Dijuluki "Sampah Abadi" dan dicampakkan kekasihnya demi si jenius Ma Yingjie tak membuat si gila kekuatan Ji Zhen menyerah. Di puncak dinginnya Gunung Bingfeng, ia mengikat kontrak darah dengan Zulong sang Dewa Naga Keabadian demi menjadi kultivator terkuat.
"Dunia ingin aku merangkak? Maka aku akan menaklukkannya lebih dulu!"
[Like, vote dan komentar sangat bermanfaat bagi kelanjutan cerita. Selamat membaca]
Karya ini diterbitkan atas izin NovelToon Dana Brekker, isi konten hanyalah pandangan pribadi pembuatnya, tidak mewakili NovelToon sendiri
Bab 8: Jebakan di Hutan Guyun
Di dunia kultivasi, setiap langkah maju selalu diikuti harga yang harus dibayar, terkadang harga itu adalah darah, terkadang adalah bagian dari jiwa itu sendiri. Kebijaksanaan ini terasa sangat nyata saat Ji Zhen berdiri di depan meja distribusi tugas Sekte Qingyun. Di tangannya, selembar gulungan tugas resmi memerintahkannya untuk mengumpulkan Bunga Kabut Merah di Hutan Guyun.
Hutan itu merupakan wilayah perbatasan yang liar, sarang bagi makhluk-makhluk berbahaya. Biasanya, tugas seberat ini dibebankan pada tim yang berisi minimal tiga murid senior. Namun, nama Ji Zhen tertulis tunggal di sana.
“Ini jelas jebakan. Mereka ingin kau mati di sana dan terlihat seperti sebuah kecelakaan,” Zulong memperingatkan melalui resonansi pikiran yang dingin.
Ji Zhen tidak menjawab secara lisan. Ia mengemas perbekalan minimal ke dalam tas kainnya: beberapa botol air, sisa pil pemulihan dari Lian Shu, dan pisau baja standar sekte.

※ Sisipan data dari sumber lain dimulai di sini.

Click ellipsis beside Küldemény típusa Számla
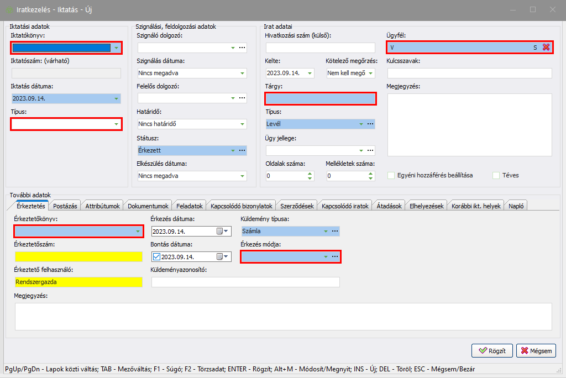566x378 pixels. point(334,231)
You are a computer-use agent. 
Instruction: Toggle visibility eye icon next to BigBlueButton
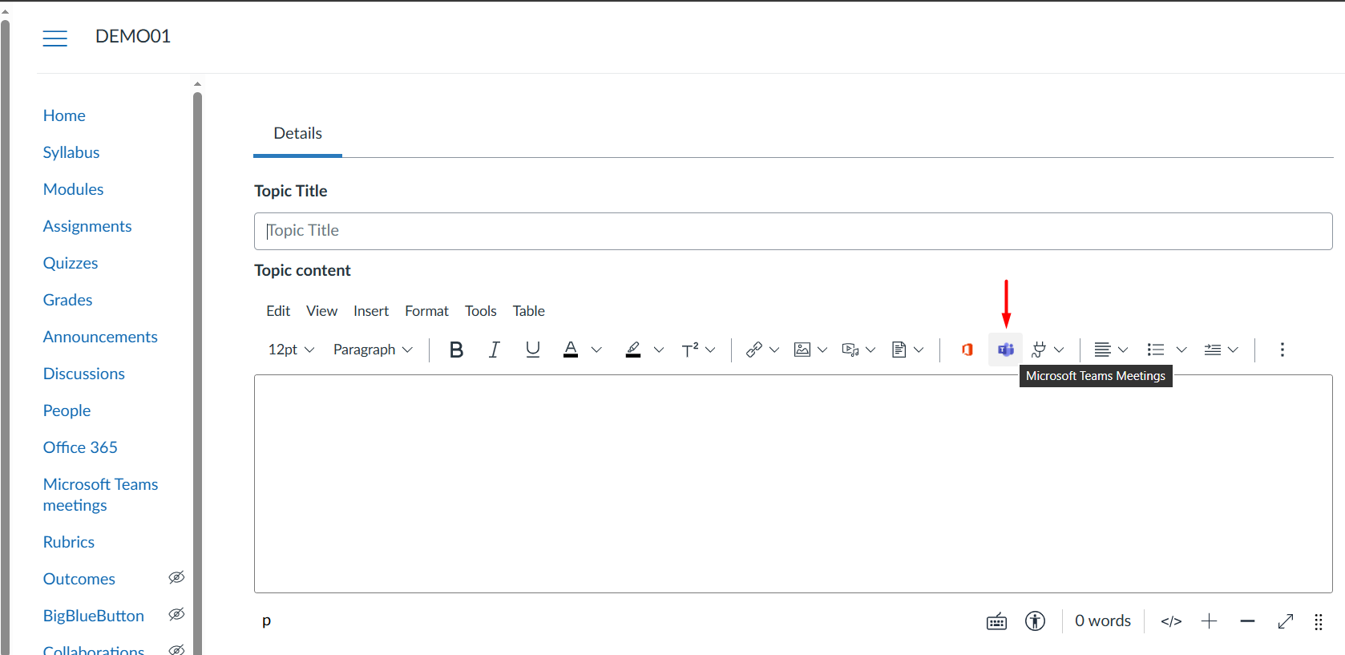[x=176, y=615]

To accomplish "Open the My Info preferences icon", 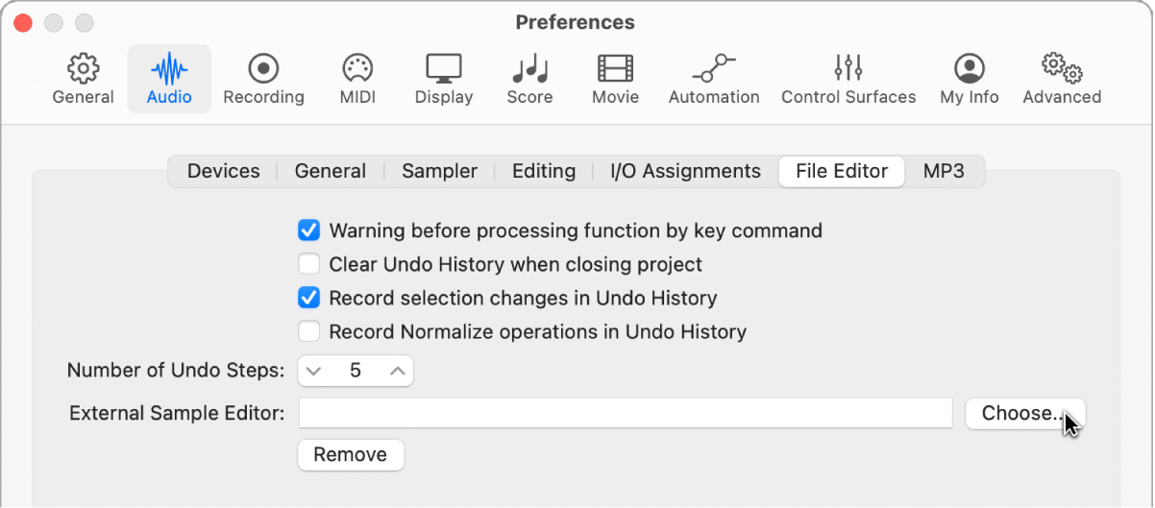I will tap(970, 69).
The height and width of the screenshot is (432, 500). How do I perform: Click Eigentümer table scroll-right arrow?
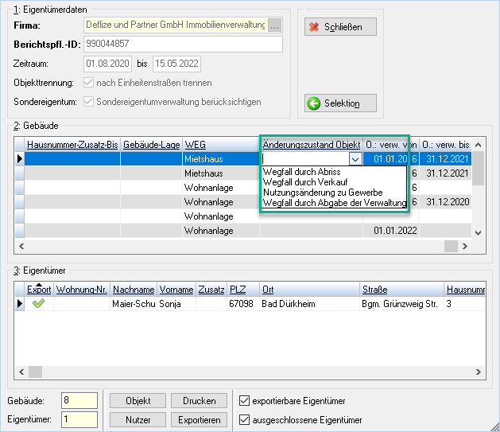point(478,372)
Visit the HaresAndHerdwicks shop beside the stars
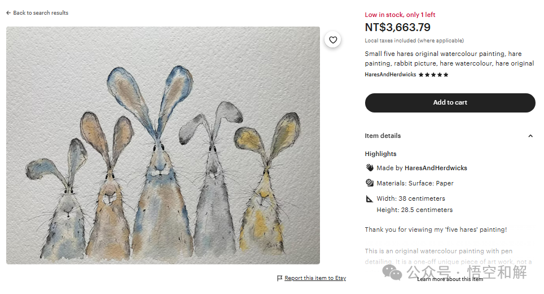 [391, 75]
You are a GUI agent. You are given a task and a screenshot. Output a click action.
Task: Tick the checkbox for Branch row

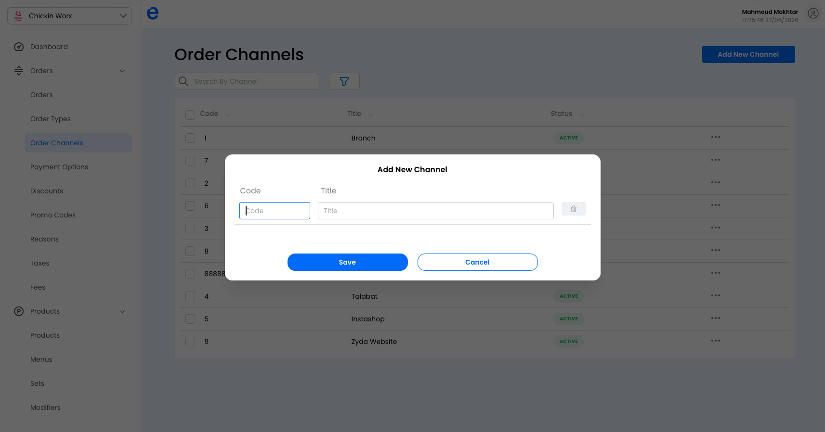point(190,138)
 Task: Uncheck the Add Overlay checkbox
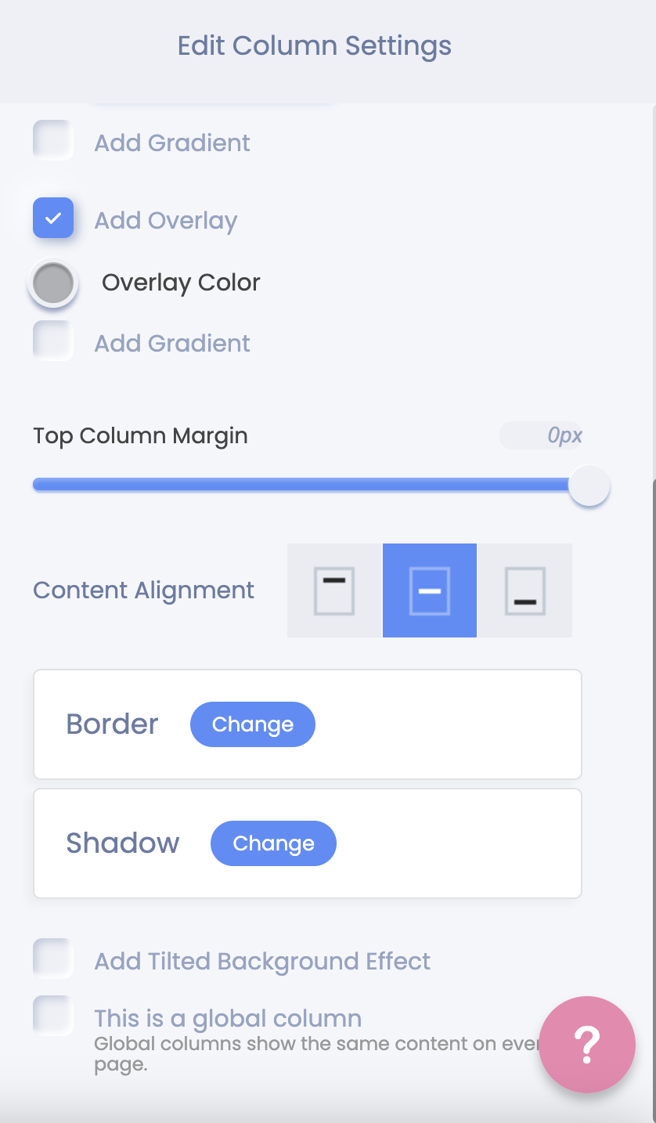coord(53,218)
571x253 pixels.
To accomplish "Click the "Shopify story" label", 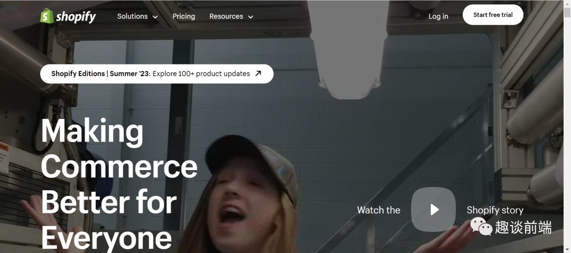I will (495, 210).
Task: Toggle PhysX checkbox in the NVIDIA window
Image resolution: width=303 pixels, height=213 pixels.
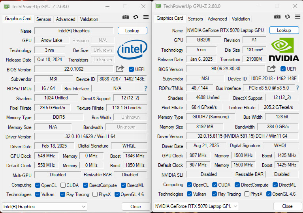Action: (x=247, y=194)
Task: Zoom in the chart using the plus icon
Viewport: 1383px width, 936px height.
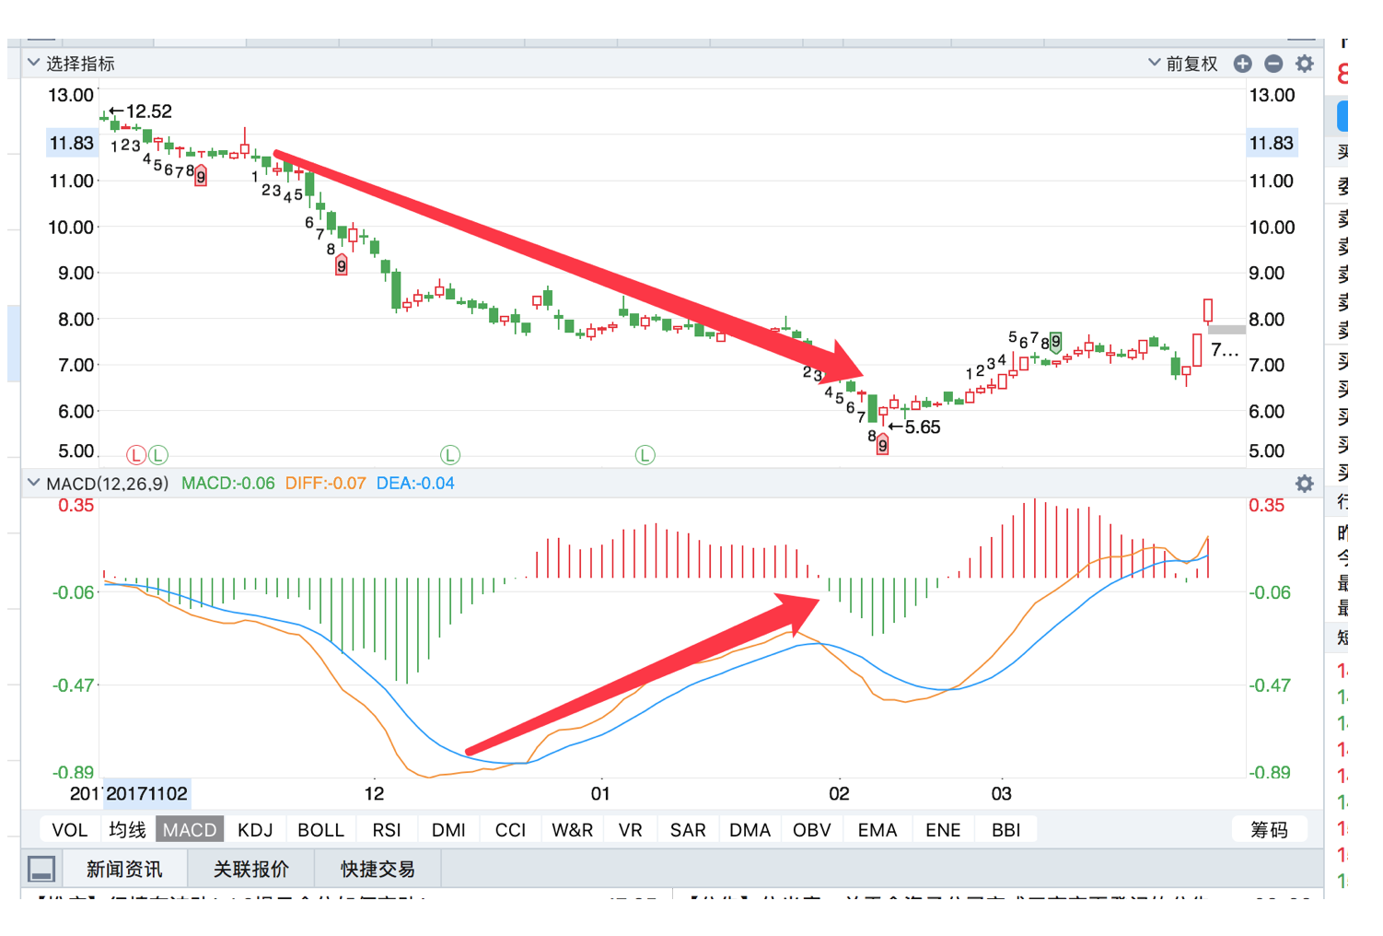Action: tap(1244, 64)
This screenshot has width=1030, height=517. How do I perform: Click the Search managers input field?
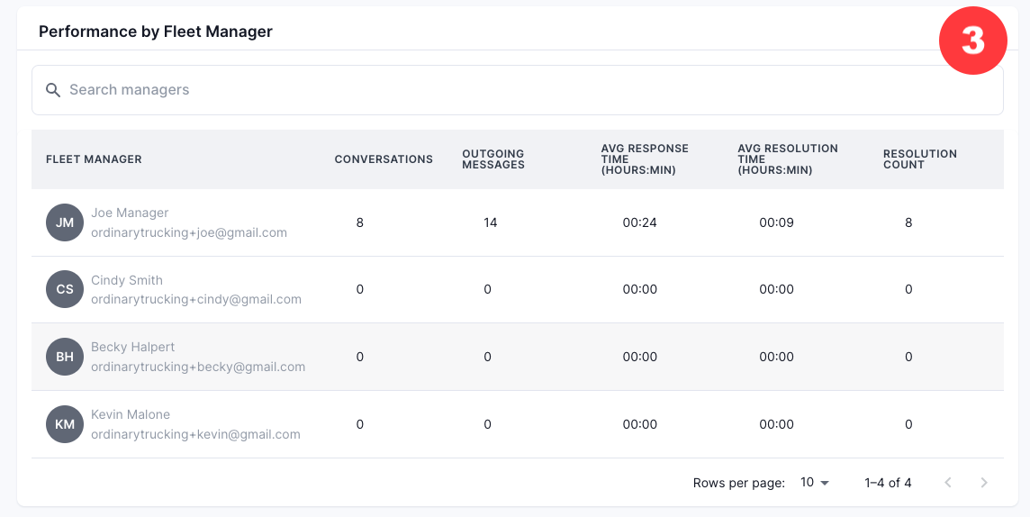[517, 90]
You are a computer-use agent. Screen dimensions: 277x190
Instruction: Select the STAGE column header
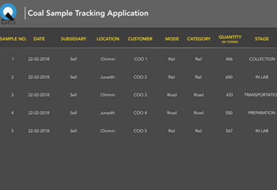click(x=262, y=39)
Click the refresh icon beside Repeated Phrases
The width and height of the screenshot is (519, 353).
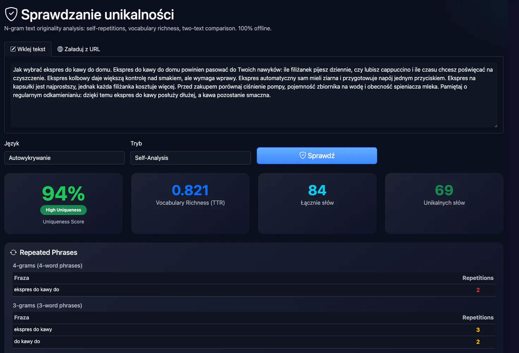(13, 252)
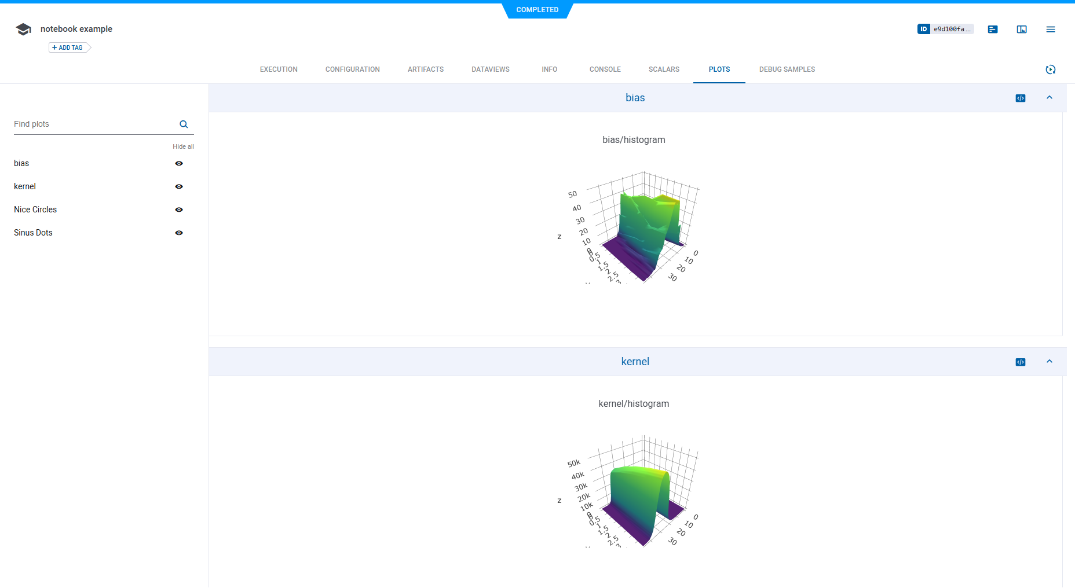
Task: Toggle Sinus Dots plot visibility
Action: [x=179, y=233]
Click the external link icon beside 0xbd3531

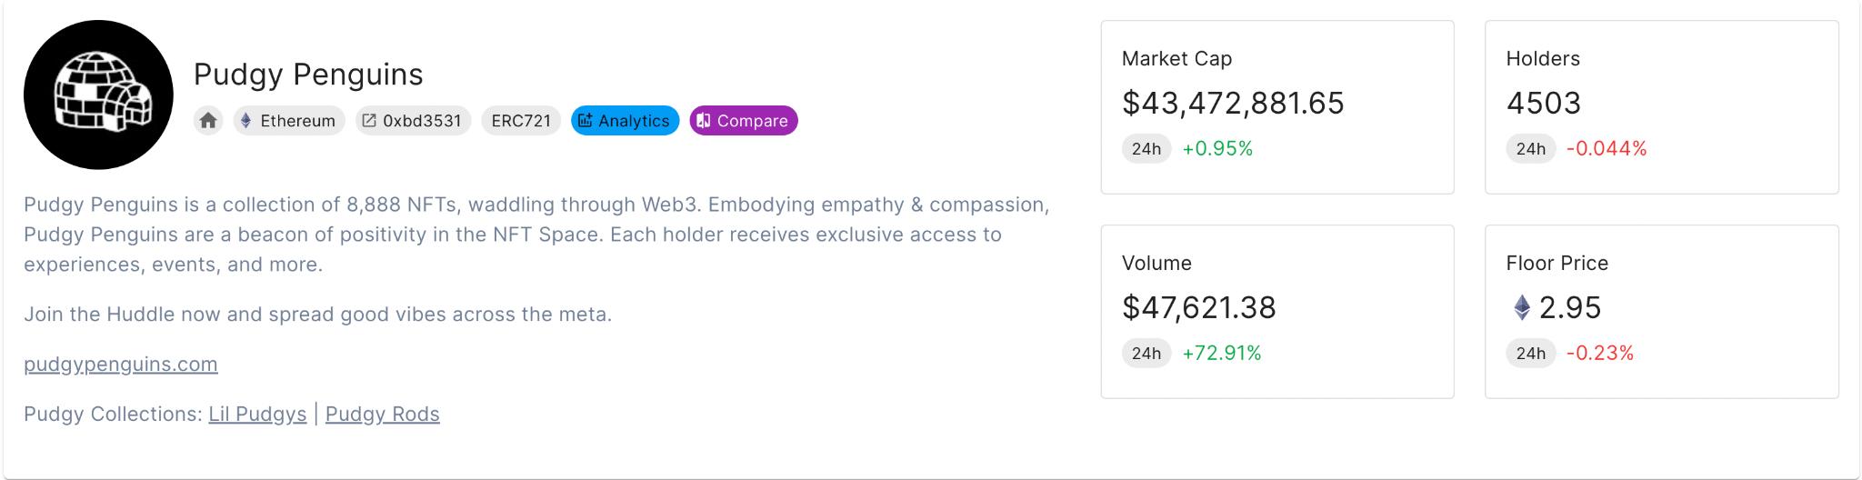pyautogui.click(x=369, y=121)
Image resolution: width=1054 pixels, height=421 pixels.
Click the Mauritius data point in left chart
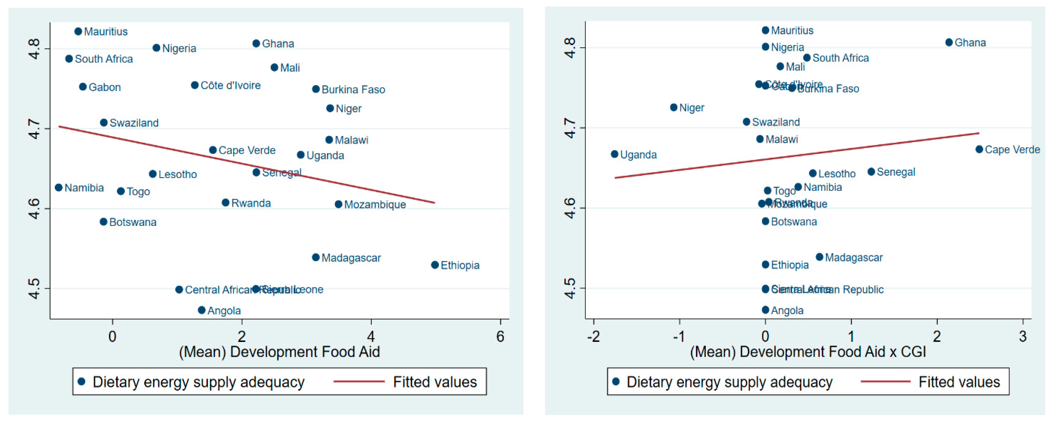(78, 31)
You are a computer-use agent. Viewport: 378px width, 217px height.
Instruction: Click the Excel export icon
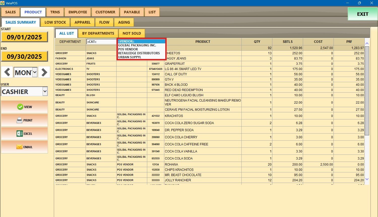pyautogui.click(x=20, y=134)
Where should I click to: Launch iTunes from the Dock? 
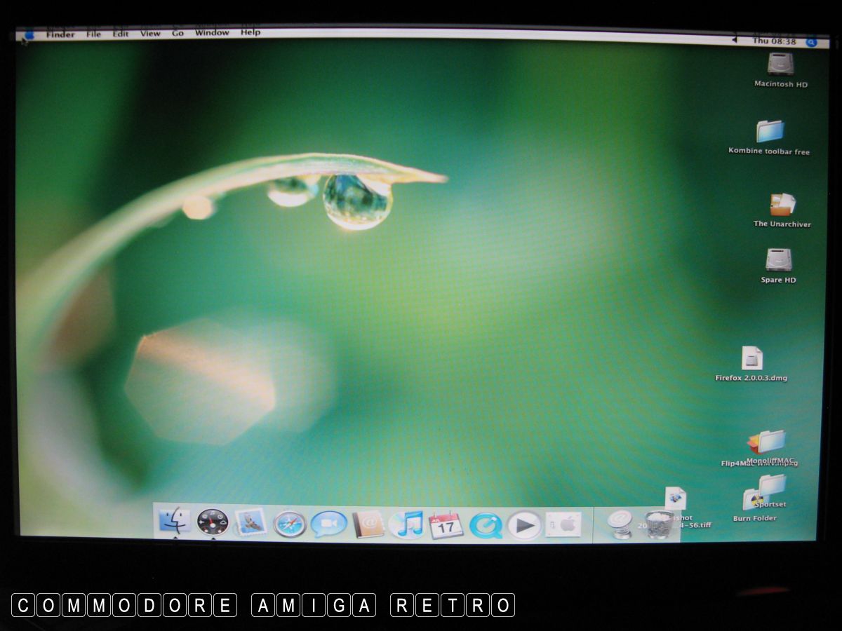(x=407, y=524)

“Aku tahu,” jawab Ji Zhen di dalam hatinya. Ia melangkah keluar dari gerbang sekte tanpa menoleh lagi.
“Lalu kenapa kau tetap pergi?” tanya Zulong lagi, suaranya mengandung rasa tidak puas.
Ji Zhen menarik napas, merasakan udara pagi yang segar sebelum masuk ke wilayah yang lebih gelap. Sebuah senyuman muncul di wajahnya. “Karena jika aku menolak, itu sama saja mengakui jika aku takut. Dan aku tidak akan memberi mereka kepuasan itu. Lagipula, tempat berbahaya selalu menyimpan peluang yang tidak ada di aula latihan. Sama seperti saat aku menemukanmu.”
Ji Zhen memasuki Hutan Guyun dengan tingkat kewaspadaan maksimal. Pepohonan di sini tumbuh begitu rapat sehingga cahaya matahari sulit menyentuh tanah. Kabut abu-abu merayap di antara akar-akar raksasa, mengacaukan arah mata angin. Setiap kali telapak kakinya menginjak ranting kering, ia berhenti sejenak, menganalisis suara di sekitarnya.
Dalam dua jam pertama, ia sudah mendeteksi keberadaan Anjing Liar Bayangan. Monster ini memiliki kecepatan tinggi dan kemampuan untuk menyatu dengan lingkungan yang gelap. Ji Zhen berhasil melewati dua kelompok dengan merapatkan tubuhnya pada pohon besar dan menahan aliran qi agar tidak terdeteksi.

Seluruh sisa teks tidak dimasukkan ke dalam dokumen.